Authorities in Belarus have detained protesters as they attempted to hold a banned rally in the capital Minsk, amid rising public anger over falling living standards and an unpopular tax on the unemployed.
News agencies reported that scores of people, including 10 journalists, were taken away by riot police on Saturday, a day after authorities told organisers the event would be illegal.
Amnesty International said on its Russian-language Twitter account that dozens of people were grabbed off the street “indiscriminately”. Some were beaten, according to reports.
The wide-scale detentions were also reported by Viasna, a human rights group, which also said that police had earlier raided its offices and briefly detained about 60 activists.
Opposition leader Vladimir Nekliayev, who was set to speak at the protest, was also stopped at the border on Saturday morning on his way to Minsk, his wife told the AFP news agency.
The planned demonstration was the latest in a wave of protests since February that pose the biggest challenge in years to President Alexander Lukashenko, who has ruled the ex-Soviet state for a quarter of a century.
Earlier this week, Lukashenko accused a “fifth column” of plotting to overthrow him with the help of foreign-backed fighters. On Friday, he built on this theme, saying “someone wants to blow up the situation, and they use our scumbags”.
Belarus has been in recession for the past two years, suffering the knock-on effects of an economic downturn in Russia and a sharp fall in oil prices. The hardship has brought thousands to the streets, including former Lukashenko supporters.
“I voted for him, but now I tell Lukashenko – leave,” protester Lubov Sankevich told the Reuters news agency on Saturday.
“I’m afraid but how long we can be afraid? Why should I be afraid of prison if I’m already in prison?” Sankevich said.
A tax on those unemployed for six months, known as a law against “social parasites”, was among the issues that first triggered the protests.
Lukashenko suspended the tax in light of the backlash, but the protests have continued.

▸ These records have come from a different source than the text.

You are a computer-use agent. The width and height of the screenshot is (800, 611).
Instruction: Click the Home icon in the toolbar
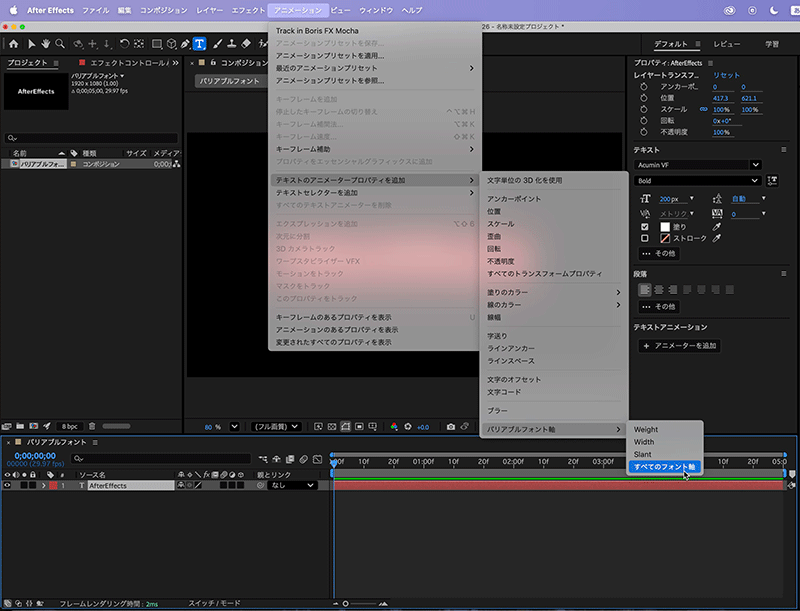coord(13,44)
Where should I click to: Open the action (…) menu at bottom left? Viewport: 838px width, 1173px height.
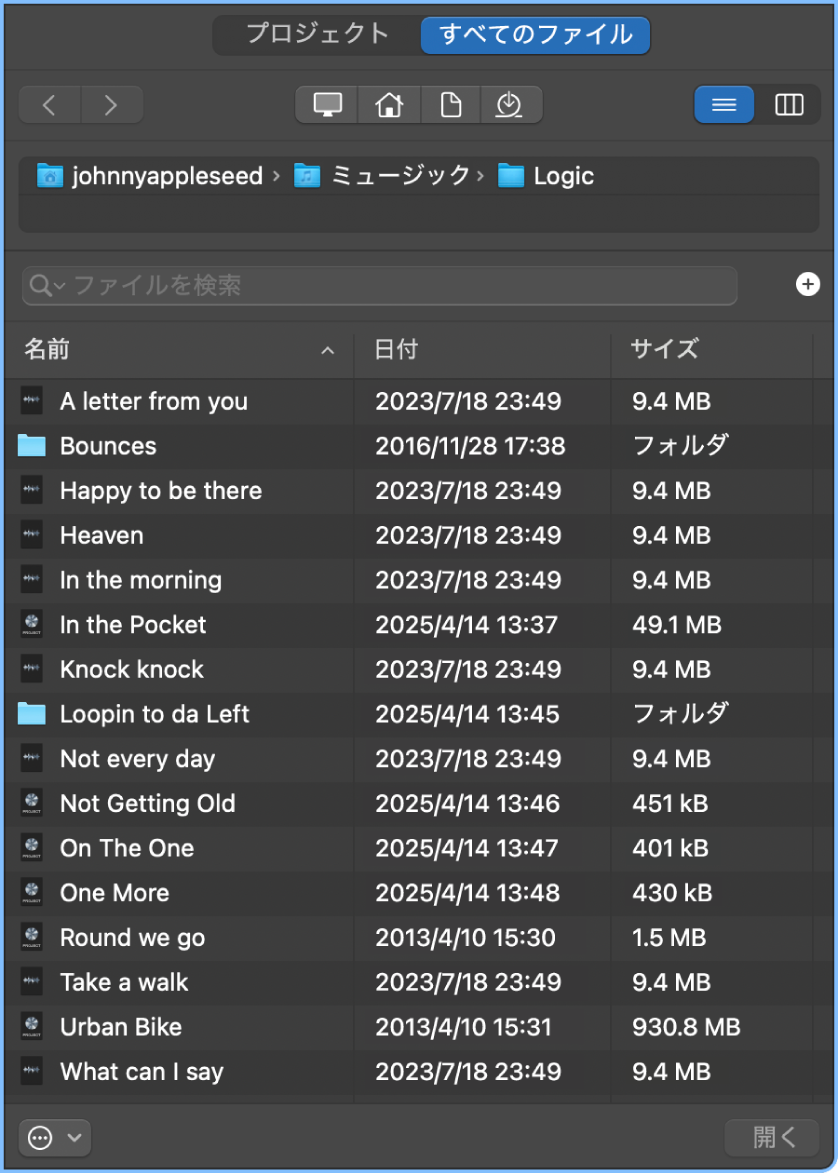[40, 1137]
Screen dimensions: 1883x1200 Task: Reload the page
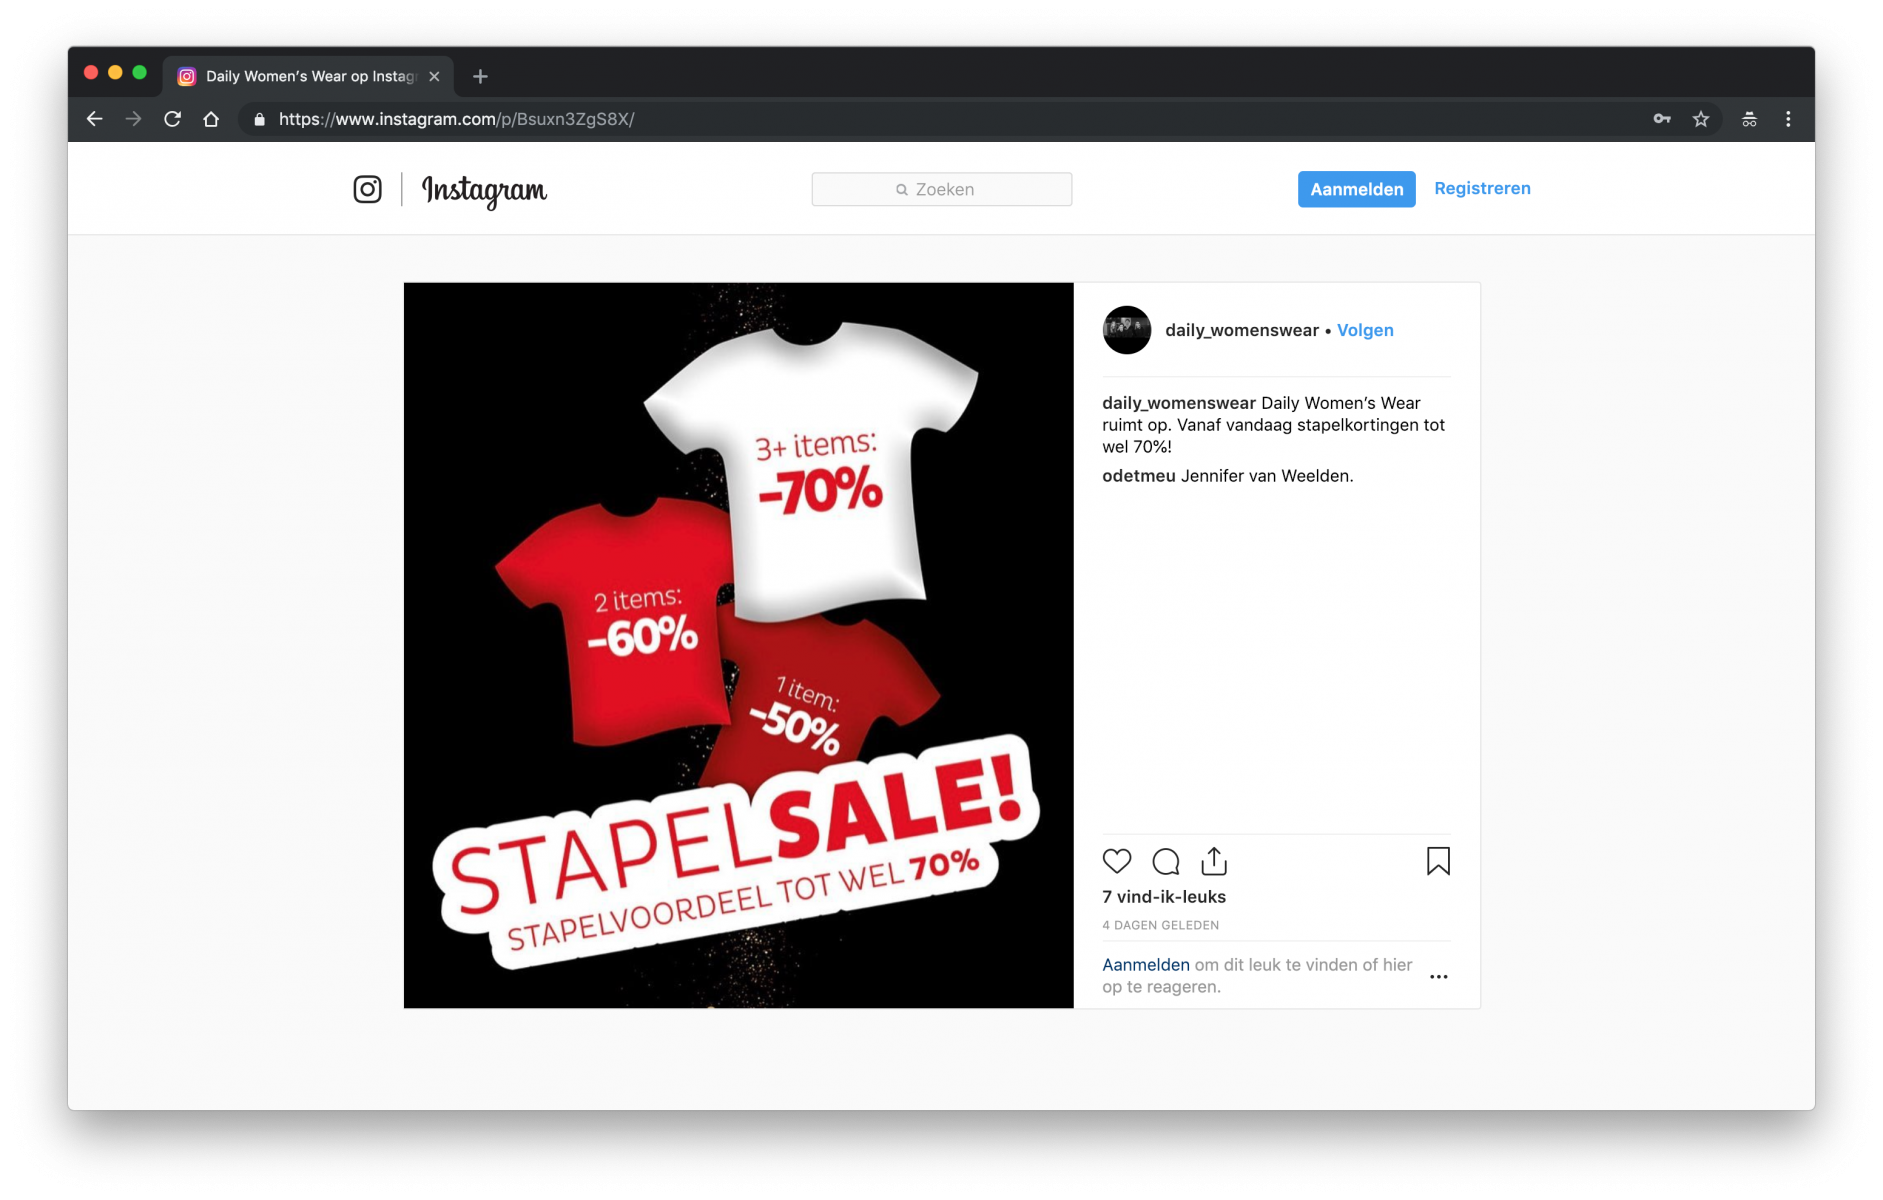pyautogui.click(x=172, y=119)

Those against the tax say it is unfairly punishes people who are unable to find work.
|The protests were triggered by a tax on the unemployed, which the government has since suspended [Vasily Fedosenko/Reuters]|
Saturday’s crackdown was the culmination of the Belarussian authorities hardening their position on the protests.
On Friday, the Committee to Protect Journalists (CPJ) joined 48 rights organisations in calling for Lukashenko to end the “detention and harassment of protesters, journalists, human rights defenders, civil society activists and members of the country’s opposition party”.
According to CPJ, at least 32 journalists have been detained or obstructed since the beginning of the month.
It is unclear as yet how the crackdown will affect relations with Belarus’ neighbours.
Lukashenko has sought to improve ties with the West against the backdrop of cooling relations with Russia.
He has pardoned several political prisoners, spurring the European Union to lift sanctions against a country once described by the US as ” Europe’s last dictatorship“.